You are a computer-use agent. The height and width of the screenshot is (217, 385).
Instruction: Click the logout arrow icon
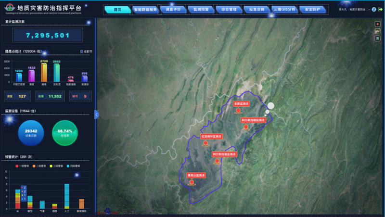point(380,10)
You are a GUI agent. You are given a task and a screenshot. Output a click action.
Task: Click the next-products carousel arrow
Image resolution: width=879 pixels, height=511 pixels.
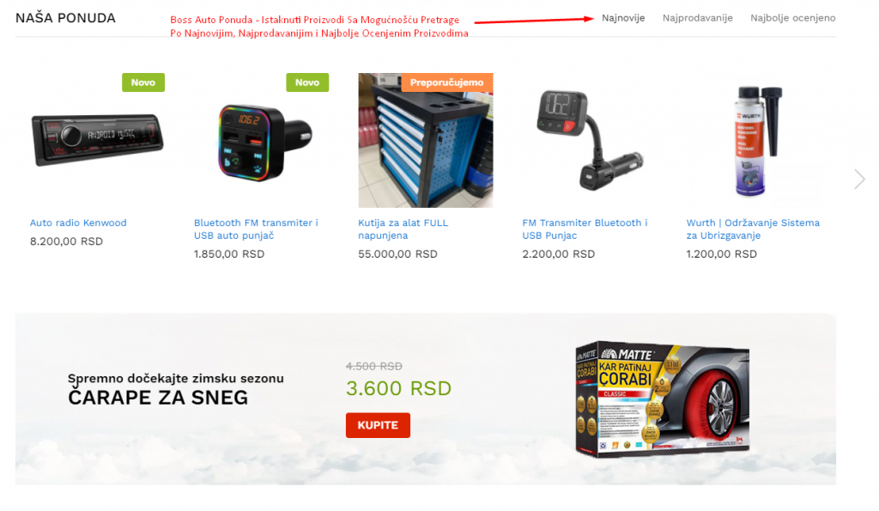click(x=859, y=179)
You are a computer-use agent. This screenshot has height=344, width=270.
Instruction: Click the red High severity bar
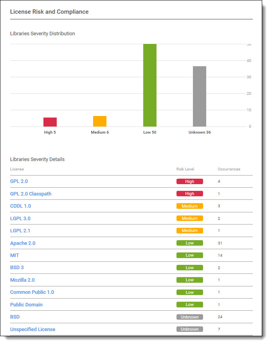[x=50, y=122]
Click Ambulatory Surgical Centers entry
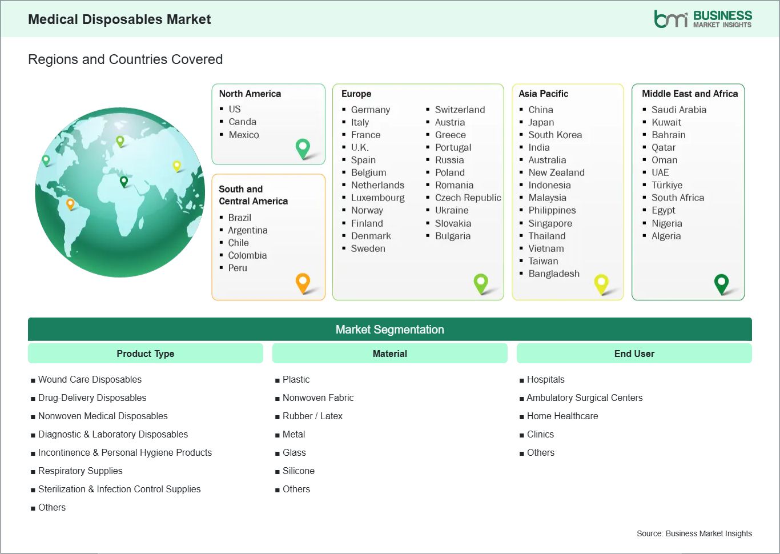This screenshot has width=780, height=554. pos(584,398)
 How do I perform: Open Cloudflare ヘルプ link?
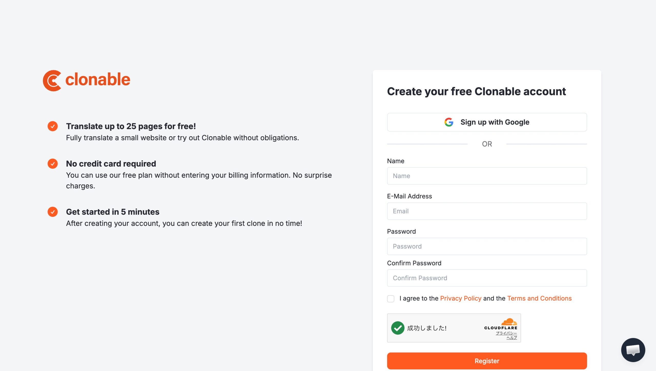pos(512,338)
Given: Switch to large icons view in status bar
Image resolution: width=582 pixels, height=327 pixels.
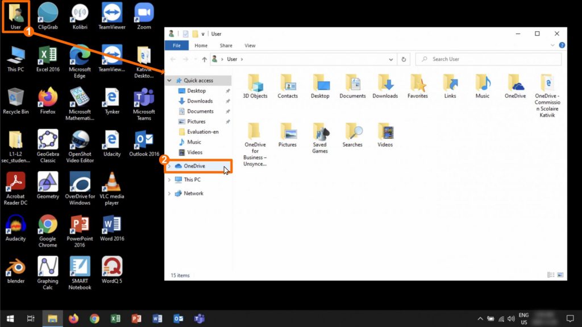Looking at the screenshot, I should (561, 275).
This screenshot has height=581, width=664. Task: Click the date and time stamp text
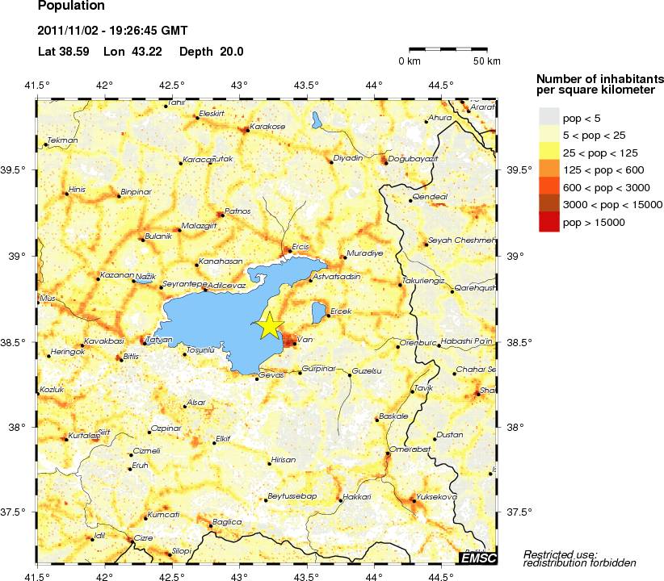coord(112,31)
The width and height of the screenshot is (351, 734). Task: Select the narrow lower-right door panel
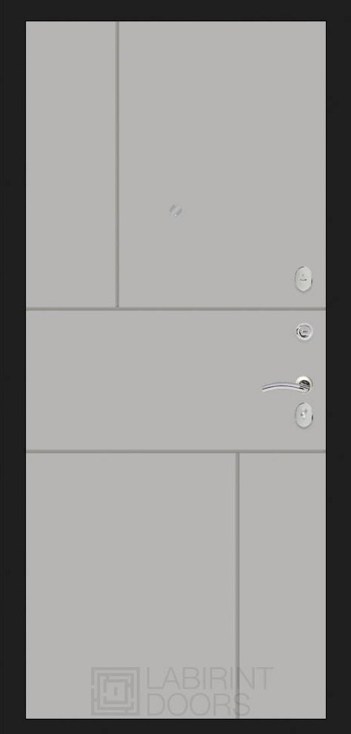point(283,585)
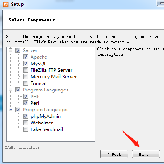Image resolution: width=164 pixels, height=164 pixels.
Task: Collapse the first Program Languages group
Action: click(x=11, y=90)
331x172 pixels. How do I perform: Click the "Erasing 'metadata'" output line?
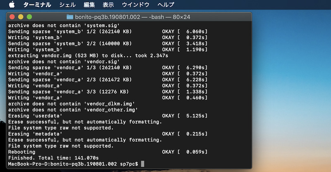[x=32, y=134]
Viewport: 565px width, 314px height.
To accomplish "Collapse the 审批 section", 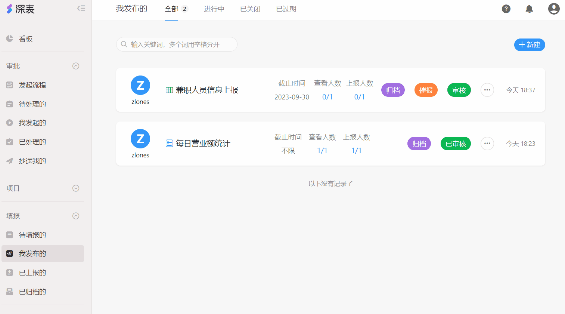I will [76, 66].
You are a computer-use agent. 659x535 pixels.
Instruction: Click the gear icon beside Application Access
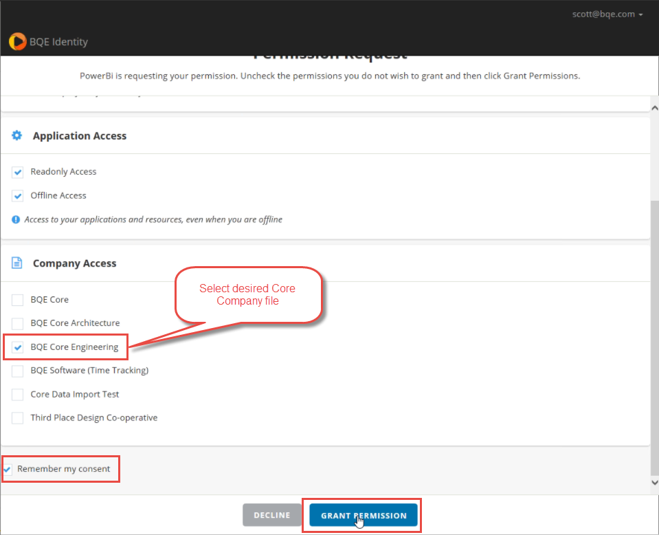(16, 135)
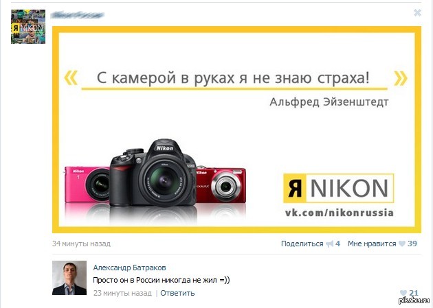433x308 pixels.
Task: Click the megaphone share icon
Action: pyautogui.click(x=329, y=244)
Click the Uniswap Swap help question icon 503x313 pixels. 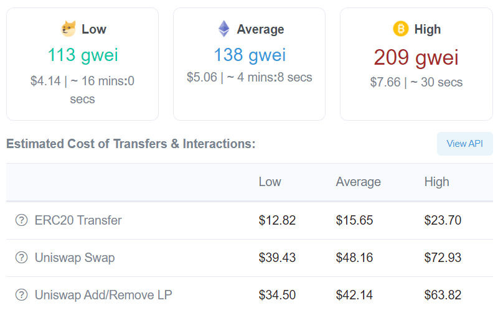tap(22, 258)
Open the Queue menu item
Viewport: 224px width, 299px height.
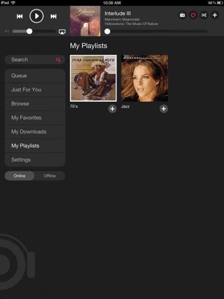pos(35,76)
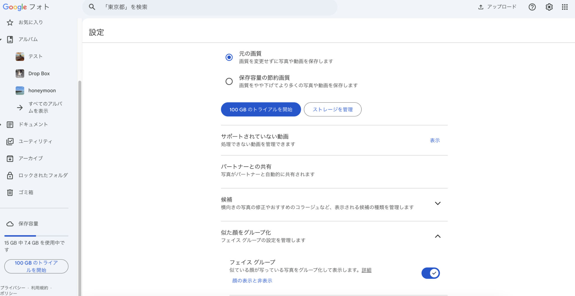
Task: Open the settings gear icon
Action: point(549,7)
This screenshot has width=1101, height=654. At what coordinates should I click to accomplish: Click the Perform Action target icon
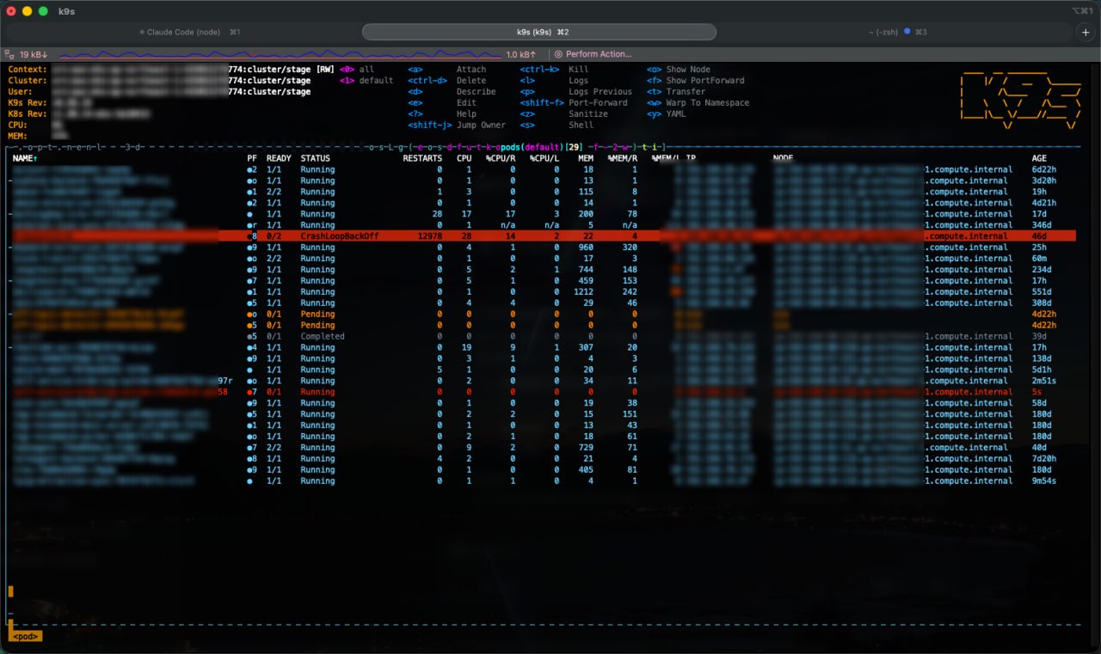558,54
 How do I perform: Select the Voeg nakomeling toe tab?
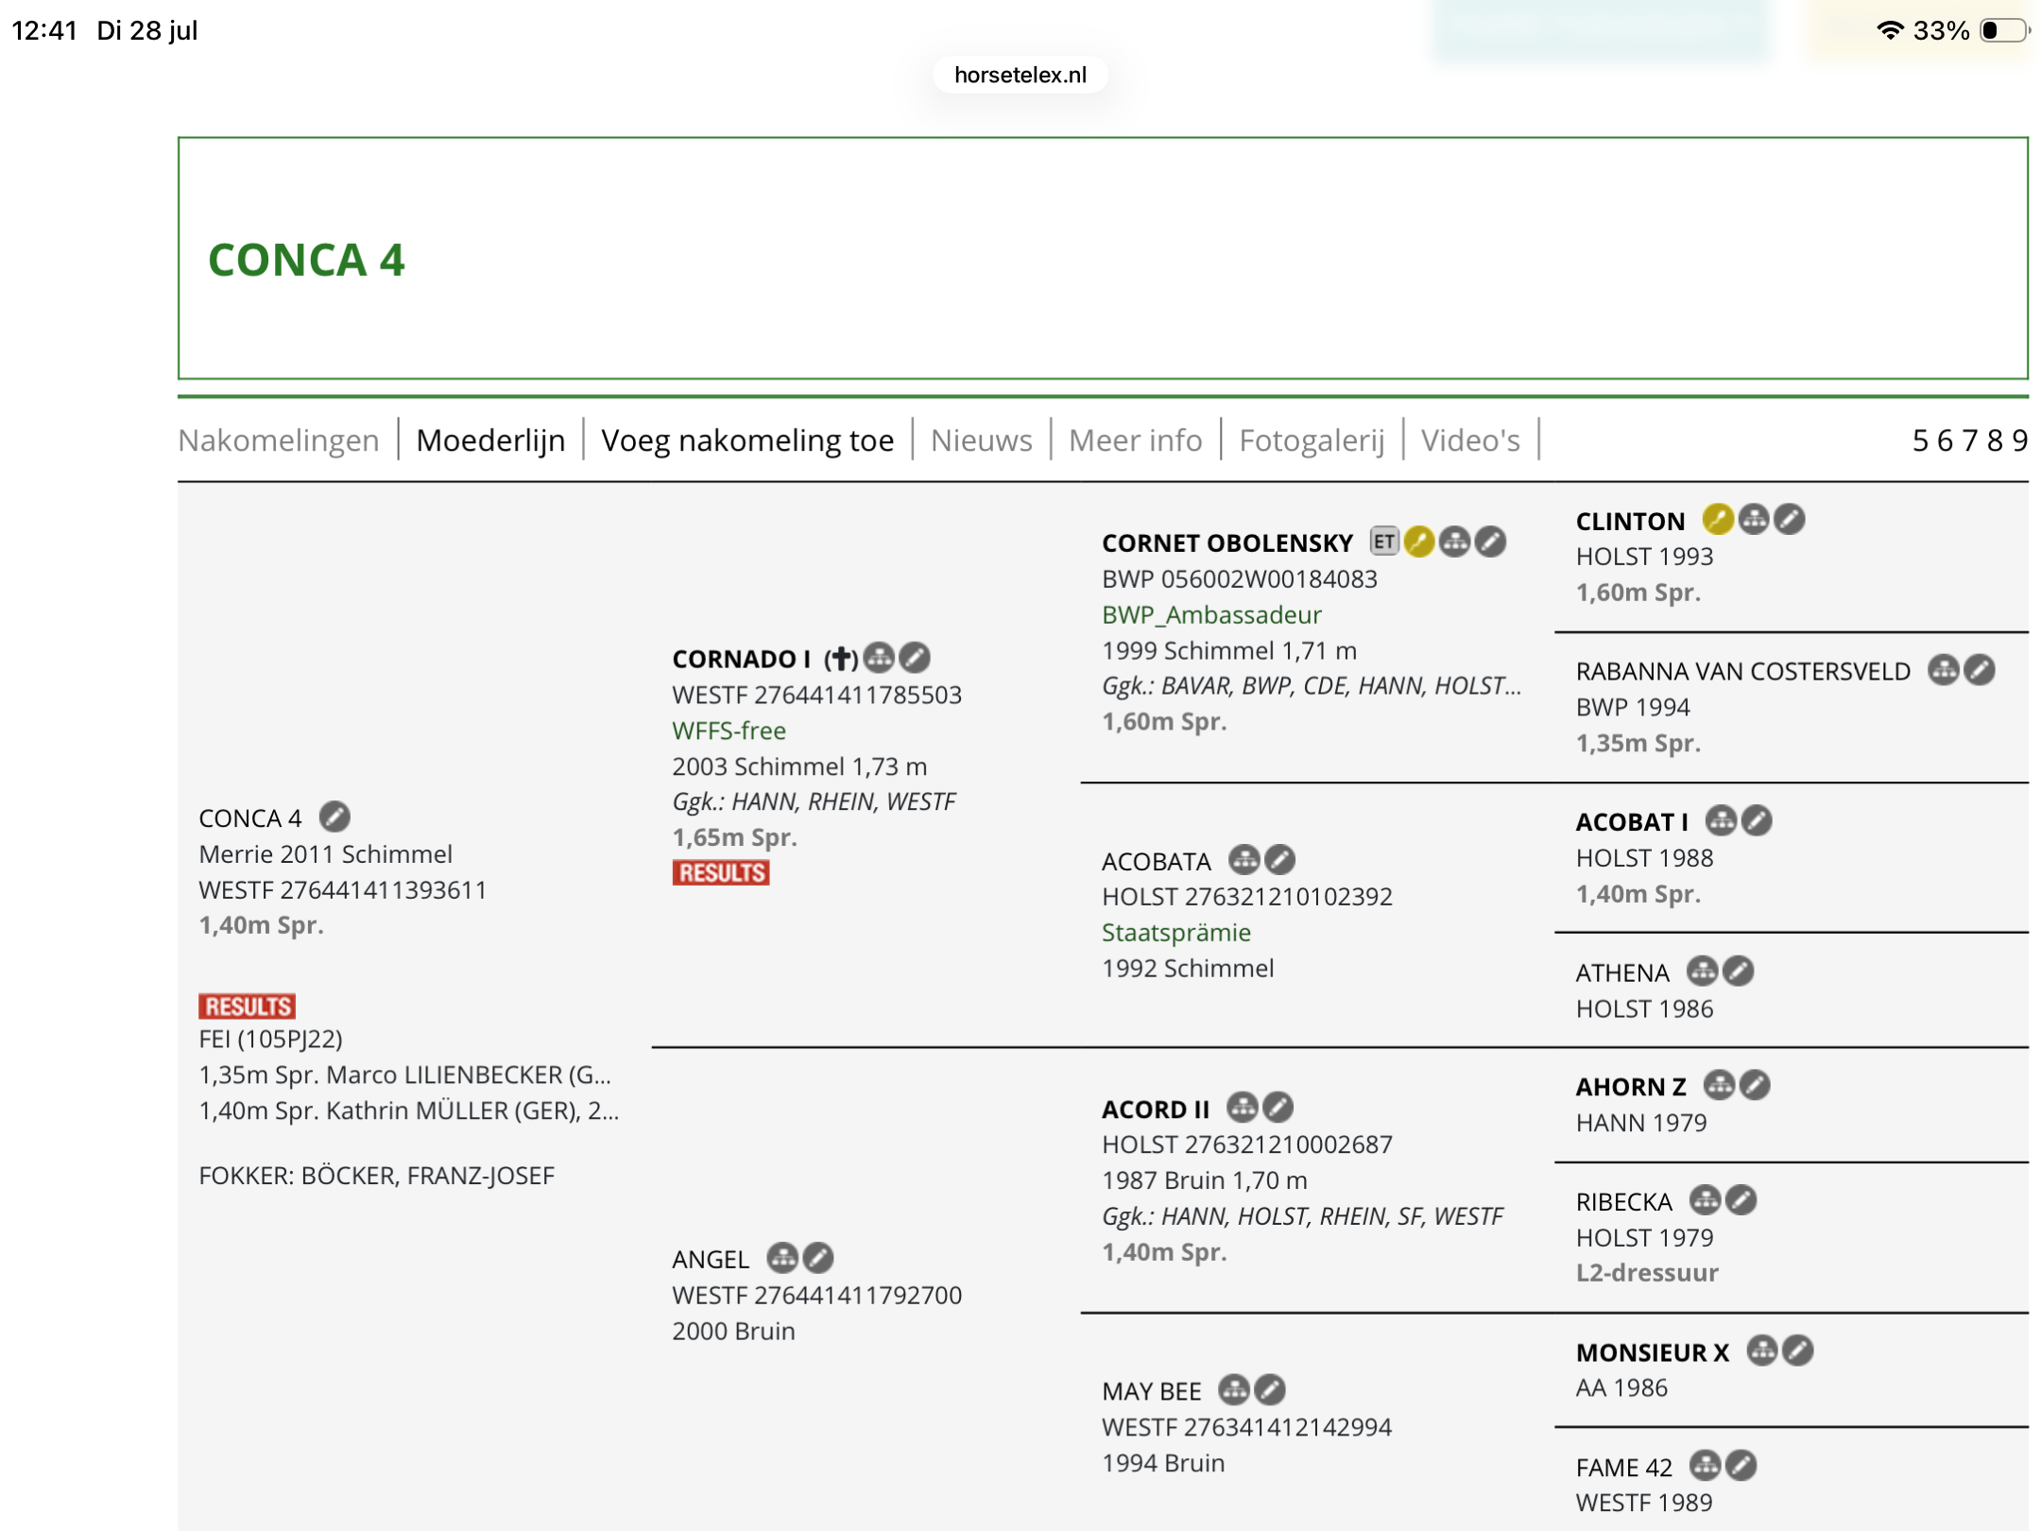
----------
- What the task requires
Count how many lines of the material hold the string "computer". Give the number and nothing more.

- Response area
3